IONIZING RADIATION AND RADIOACTIVE SUBSTANCES
Subjects will have two 5 to 10 minute transmission scans performed for measurement of attenuation factors for the PET scan. Subjects involved in this research project will be injected via venous catheter with [11C]FMZ and [11C]DTBZ. The injection of these radiotracers allows for PET imaging of benzodiazepine receptor binding ([11C]FMZ) and monoamine storage vesicles ([11C]DTBZ).
INVOLVEMENT OF SUBJECTS
Subjects will undergo a medical examination and physical history to rule out underlying abnormalities. Subjects will participate in a two-part PET imaging session of the brain. Subjects may be studied on one or two days, one day to one month apart.

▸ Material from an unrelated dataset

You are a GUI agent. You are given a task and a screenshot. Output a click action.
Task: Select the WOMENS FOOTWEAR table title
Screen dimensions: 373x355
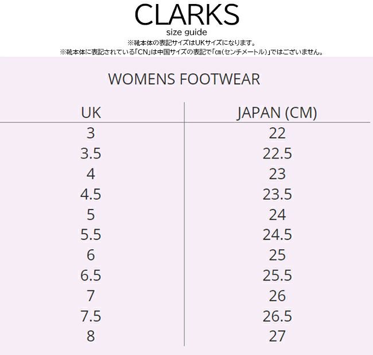184,79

Part One: A radial artery may be catheterized to allow for blood sampling. A vein will be catheterized for injections. Subjects will be positioned in the PET scanner. A transmission scan will be done to calculate attenuation correction factors. A pharmacologic intervention may be administered. This will be the intravenous administration of cold flumazenil. It will be injected as a bolus followed by continuous infusion for the duration of the study. Subjects will be injected with [11C]FMZ. Arterial blood sampling and dynamic PET imaging will begin simultaneously. Twenty or thirty minutes post-injection, subjects will be injected with [11C]DTBZ. Imaging and blood sampling will continue for sixty minutes. The order of tracer injection may be switched. The first tracer will be injected as a continuous infusion. The second tracer will be injected as a bolus or fractionated into a bolus and continuous infusion. An arterial input function will be generated and coupled with the PET images to generate quantitative images.
Part Two: An intravenous line is needed for the injection of [11C]FMZ and/or [11C]DTBZ. This line may also be used for the administration of cold flumazenil. A transmission scan will be performed. PET imaging will take 80 to 90 minutes to complete. No blood sampling will occur.
RISKS
Risks consist of low-level radiation exposure, cannulation of the radial artery, cannulation of a cutaneous vein, idiosyncratic/allergic reaction to the study radiopharmaceutical, and idiosyncratic/allergic reaction to pharmacologic intervention.
PRIVACY/CONFIDENTIALITY/CONSENT
A research subject will not be personally identified during presentation or report of the data. PET research data have limited accessibility. Written informed consent will be obtained during a face-to-face visit after the study has been fully explained to the research subject and all questions have been fully answered.